Not that Williams in an artist wanting for inspiration. Even her recent one-off soundtrack song "Lost Girl" for the Netflix film Lost Girls was an immediate masterpiece, a swirling folk-rock odyssey that takes the breath away. How an artist of 67 years who's been releasing music for four decades stays fresh and engaging remains a wonder, and it's not something Williams herself knows the secret to.

"I've always had a strong will and drive, and I didn't have children and all of that, I just… was on one path," she opines of her career's gradual upward trajectory. "And I never considered not doing it anymore. When you're in it, doing it, you don’t realize how much time has gone by. Maybe that's because before I got signed, it had been about 15 years altogether from when I first went out playing in coffeehouses and bars. I spent a long time working on my craft. So maybe that's part of it."

That being said, she didn't attack her career with the same focus in the early years. Her 1979 debut Ramblin', an all-covers affair recorded for Folkways for $200, came about because a friend told her, "You know, you could do a record for Folkways; it's not that hard, just send 'em a cassette tape of songs."

After two albums for the label and time spent gigging between Austin and Houston, she made the move to Los Angeles in the mid-'80s to test out the music business. And it wasn't entirely pleasant. While a development deal with Sony allowed her to record demos of future classics such as "Passionate Kisses" and "Changed the Locks," the label ultimately passed on her. "Sony, the LA label, said it was too country, and Sony in Nashville said I was too rock for country," she recalls wryly. "This was pre-Americana -- they didn't know how to market it. I got passed on by all the major labels and the minor labels too. I was pretty fed up at that point and ready to go back to Texas, and along comes Rough Trade Records. They'd heard the demo tape I'd done for Sony. It fell into the hands of Robin Hurley, the A&R guy for Rough Trade. It took a European punk label to be open-minded enough to sign me. They'd never even see me perform. They said, 'We like your songs, we like your voice, do you want to make a record?' They were trying to branch out at the time. So of course I said yes -- I didn't have any other options."

Even after the release of her 1988 self-titled album, now regarded as an alt-country classic, it was still a slow road to recognition for Williams. But her resilience and consistency went a long way toward establishing Americana as a genre with commercial appeal -- particularly with the 1998 release of the Grammy-winning masterpiece Car Wheels on a Gravel Road.

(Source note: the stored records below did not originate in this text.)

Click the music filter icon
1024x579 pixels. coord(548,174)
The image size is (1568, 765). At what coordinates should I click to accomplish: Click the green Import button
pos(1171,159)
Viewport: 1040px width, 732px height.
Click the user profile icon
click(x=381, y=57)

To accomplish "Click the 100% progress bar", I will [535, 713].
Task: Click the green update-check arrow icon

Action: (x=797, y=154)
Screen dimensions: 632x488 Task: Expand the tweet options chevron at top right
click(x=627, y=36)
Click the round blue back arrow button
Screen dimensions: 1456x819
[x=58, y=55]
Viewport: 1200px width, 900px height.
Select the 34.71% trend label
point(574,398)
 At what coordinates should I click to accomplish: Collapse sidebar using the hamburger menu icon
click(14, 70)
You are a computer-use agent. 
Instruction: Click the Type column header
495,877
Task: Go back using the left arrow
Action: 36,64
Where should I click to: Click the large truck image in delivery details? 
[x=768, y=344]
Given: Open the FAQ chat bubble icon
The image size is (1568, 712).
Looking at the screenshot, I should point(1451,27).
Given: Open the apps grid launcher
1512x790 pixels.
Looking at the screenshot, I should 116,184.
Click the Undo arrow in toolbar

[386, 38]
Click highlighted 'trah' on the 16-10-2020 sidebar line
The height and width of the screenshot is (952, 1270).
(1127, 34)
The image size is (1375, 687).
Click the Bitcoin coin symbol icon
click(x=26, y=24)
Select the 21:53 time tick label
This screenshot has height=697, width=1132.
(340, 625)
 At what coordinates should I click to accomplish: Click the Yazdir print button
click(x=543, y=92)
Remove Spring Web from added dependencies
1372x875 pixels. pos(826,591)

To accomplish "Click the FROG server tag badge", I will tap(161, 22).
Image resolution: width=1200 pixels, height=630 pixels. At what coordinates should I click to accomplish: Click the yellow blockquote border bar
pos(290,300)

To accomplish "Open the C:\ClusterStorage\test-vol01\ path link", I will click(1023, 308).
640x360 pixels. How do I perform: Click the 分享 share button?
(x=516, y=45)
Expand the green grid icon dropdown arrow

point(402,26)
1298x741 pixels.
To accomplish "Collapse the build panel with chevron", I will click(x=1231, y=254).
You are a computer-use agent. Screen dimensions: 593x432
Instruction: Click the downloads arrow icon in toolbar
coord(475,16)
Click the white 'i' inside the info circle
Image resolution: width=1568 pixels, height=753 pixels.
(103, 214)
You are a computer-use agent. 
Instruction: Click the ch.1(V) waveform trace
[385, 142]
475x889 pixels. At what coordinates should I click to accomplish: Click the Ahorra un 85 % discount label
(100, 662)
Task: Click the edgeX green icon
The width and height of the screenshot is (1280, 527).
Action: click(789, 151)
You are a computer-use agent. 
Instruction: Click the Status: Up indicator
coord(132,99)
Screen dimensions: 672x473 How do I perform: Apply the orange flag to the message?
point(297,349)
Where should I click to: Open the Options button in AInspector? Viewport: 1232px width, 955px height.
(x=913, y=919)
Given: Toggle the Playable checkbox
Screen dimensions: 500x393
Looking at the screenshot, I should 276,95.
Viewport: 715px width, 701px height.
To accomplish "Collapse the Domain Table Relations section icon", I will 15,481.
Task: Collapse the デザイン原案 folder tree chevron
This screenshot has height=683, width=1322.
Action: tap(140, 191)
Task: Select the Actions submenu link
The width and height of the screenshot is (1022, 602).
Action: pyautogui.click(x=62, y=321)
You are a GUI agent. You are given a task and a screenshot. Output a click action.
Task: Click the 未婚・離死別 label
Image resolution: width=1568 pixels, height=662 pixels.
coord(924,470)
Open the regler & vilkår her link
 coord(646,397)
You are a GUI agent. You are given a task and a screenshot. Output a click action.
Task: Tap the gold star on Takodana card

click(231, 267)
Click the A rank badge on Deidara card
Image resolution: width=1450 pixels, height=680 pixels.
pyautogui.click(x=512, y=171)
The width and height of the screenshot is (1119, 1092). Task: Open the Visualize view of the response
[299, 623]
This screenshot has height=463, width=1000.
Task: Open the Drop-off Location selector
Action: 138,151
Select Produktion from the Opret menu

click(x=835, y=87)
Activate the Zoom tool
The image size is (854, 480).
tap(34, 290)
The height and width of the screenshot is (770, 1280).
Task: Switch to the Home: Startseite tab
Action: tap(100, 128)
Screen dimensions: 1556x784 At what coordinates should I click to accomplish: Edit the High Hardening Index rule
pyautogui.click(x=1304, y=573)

Coincidentally, it was a recent offer from Car Wheels engineer Ray Kennedy to come check out his Nashville studio that got the recording of Good Souls Better Angels rolling (he's credited as co-producer on the new album). And Williams says that studio -- stuffed with vintage guitars and amplifiers -- is part of the reason the album is as "explosive" as it is. "It's the album I've always wanted to do -- more of a garage rock, punk, grungy kind of thing," she says. "We're all frustrated. It feels good to have an outlet and make a statement. This one needed to come out and kick some ass."